Hearsay, hearsay! The Gullibles Travel

If there’s one thing social media did, it’s to make the world we all know smaller. Never did we have to wait for a newspaper to be negligently thrown at our lawn or TV static to end at 5am for our favorite morning news program to begin. At our fingertips, everything is available.

We all know how rumors, when combined with human’s ever growing need to be listened to, can spread easily. Back then though, we could easily determine if these were basically hearsay—unverified information usually heard from another person.

But then here comes the internet and social media. Oh, what amazing things they are. Not only can gossip travel at an astonishing speed, it also comes with amazingly “Photoshopped” images to add conviction to the false assertion.

Add to all these an attenuated scope of thinking, then you have all the ingredients you need for a definite headache while scrolling down your used-to-be-fun news feed.

Enter, Typhoon Haiyan. With the local media’s lack of precise coverage of what was really going on, we all turned to our favorite social media websites for information. For as long as it was shared by someone we know, we took it as fact—never mind if the source actually defined itself as a “satirical and fictional news website,” it’s human’s weird thirst for attention and acknowledgement at play here. This would’ve been fair enough had it ended here. But sadly, it didn’t.

Enter, the know-it-alls. People who posses all the traits aforementioned but with the certain goal of letting people know how their arguments could pass as that of a trial lawyer’s. Instead of shaking my head in dismay, I actually found it fun to point out why their so-called arguments were put together in vain. Now, I’m not going to go through all but just those I find real peculiar to fooling an ignoramus.

Images of relief goods labeled with names of politicians

I never gave this much thought, not unless it really came from a reliable source, but then it came spreading like a virus and people were really upset—calling these politicians name after name after name. It was an emotional time for Filipinos but, clearly, these were just adding fuel to the fire—a fire that was unnecessary to begin with.

Then came Google Chrome’s amazing “Search Google for this image” trick. For all the superiority Mozilla’s Firefox has in modern internet browsers, I had to take my hat off to Google on this feature—especially made to address inanities like these (right?). With two clicks of a button, you are able to track websites that uses or used the exact same image.

In the funniest cases, people were really bad-mouthing the legislators for being so egocentric—taking advantage of a tragedy, only to find out that the original images came from when they were still vying for a seat in government.

It would be hard to get back at these people as they have since removed their posts because of their inaccuracies much to their chagrin. Though I’m sure there are still some left.

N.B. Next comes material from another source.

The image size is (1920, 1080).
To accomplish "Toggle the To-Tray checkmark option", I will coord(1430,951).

This one, I find most funny. Given the emotion the natural calamity has brought upon us, it is just inexcusable to forget about lessons from our high school English classes. I know for a fact that I would’ve gotten a mouthful from my teacher from way back had I done something like this.

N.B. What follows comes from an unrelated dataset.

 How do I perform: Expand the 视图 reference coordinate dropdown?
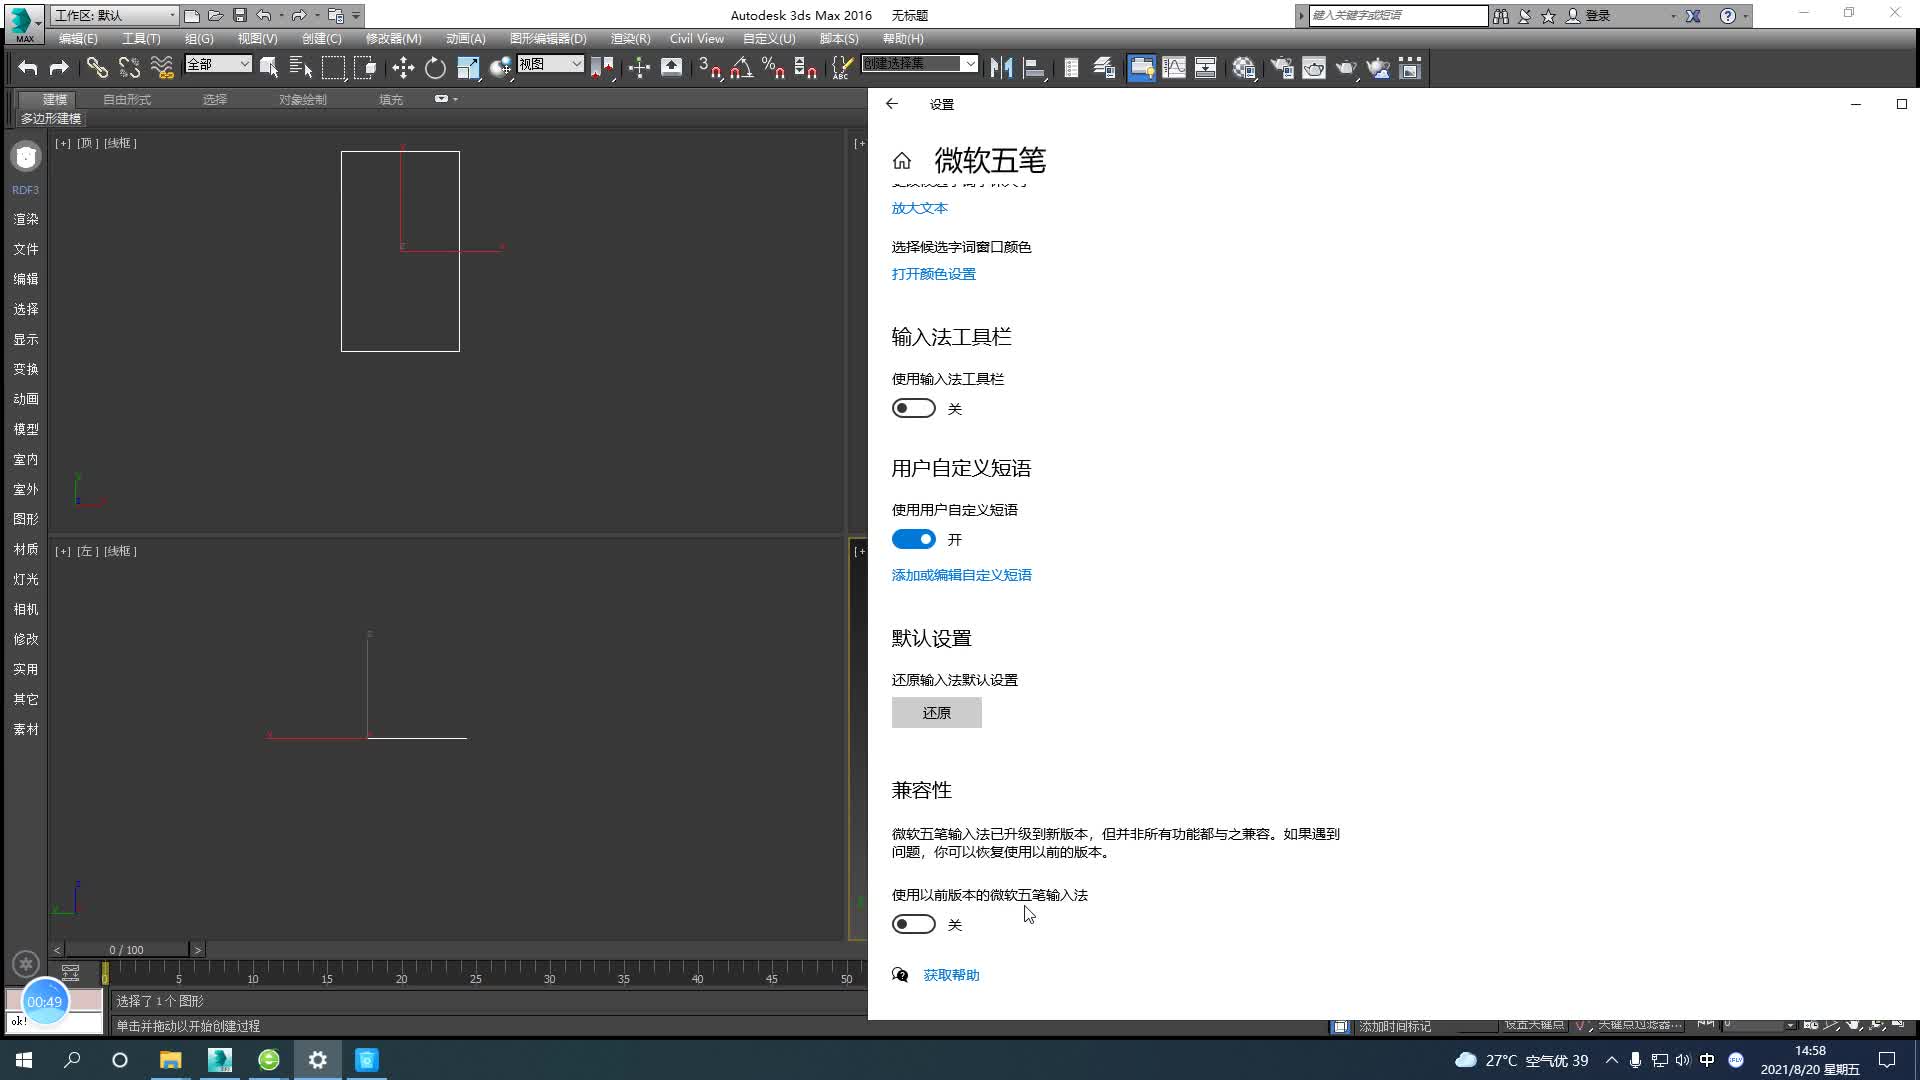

What am I talking about? So, there’s this couple who angered people who use the internet, particularly social media (no, I refuse to call them “netizens”) by declaring for every 10,000 views their (poorly edited) YouTube video gets, they will donate Php 1,000. Quickly, and obviously without thinking, people were raged by it. Some were going “How could you ask for views at a time like this!?” while some just gave uneducated remarks on the couple—obvious ad hominems.

So then I ask, how the hell is this different from the following?

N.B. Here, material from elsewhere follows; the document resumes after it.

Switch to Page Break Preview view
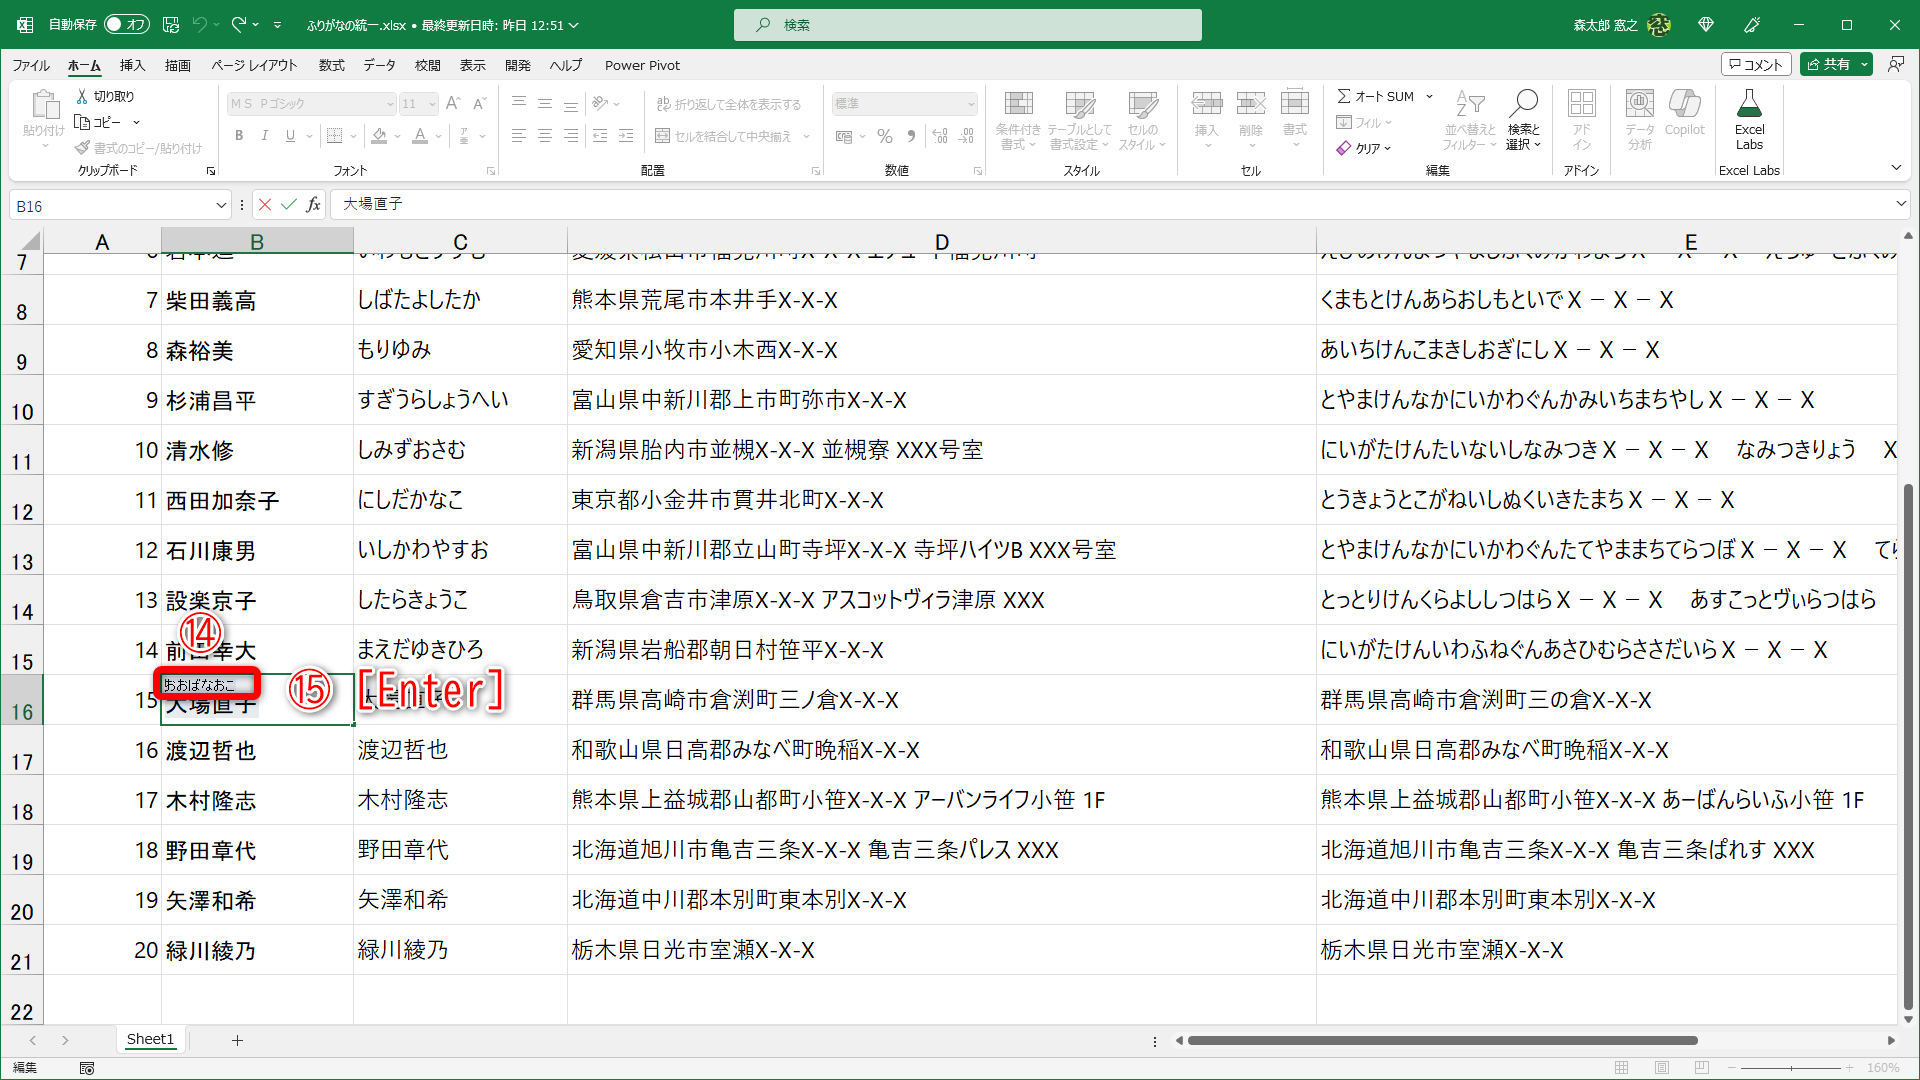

  • Pau Gasol pledging to donate USD $1,000 for every point he scores
  • ABS-CBN to donate Php 250 for every shirt they sell
  • Several food joints to donate 10% of their sales on certain dates

How? It all comes down to a simple case of sentence construction. While the 3 examples above might show how generous they were, they are no different from what the YouTube couple were doing. Let me show you.

  • Pau Gasol pledging to donate USD $1,000 for every point he scores (Wow, how great for Pau Gasol to donate USD $1,000 for every point he scores!)
  • ABS-CBN to donate Php 250 for every shirt they sell (Php 250 for every shirt they sell? Amazing!)
  • Several food joints to donate 10% of their sales on certain dates (I don’t know how much that would amount to but they are just the best!)

Now, let’s try to reconstruct the messages the same way the YouTube couple did theirs:

  • For every point he scores, Pau Gasol pledges to donate USD $1,000 (Why does he has to score a point first before making a donation!?)
  • For every shirt they sell, ABS-CBN is to donate Php 250 (Why can’t they just donate!? I have too many shirts anyway.)
  • For every order of food and/or drinks, several restaurants are to donate 10% of their sales at certain dates (How can you ask us to order from your expensive menu at a time like this!? Just freakin’ donate!!!)

See how introducing the donation before the condition makes a huge change in how people perceive the message? Had the YouTube couple penned theirs differently, “We will donate 1,000 pesos to Yolanda victims for every 10,000 views of this video,” things would’ve been different—so I partly blame them. But still, most of the blame goes to people who preferred to sleep through their high school English classes.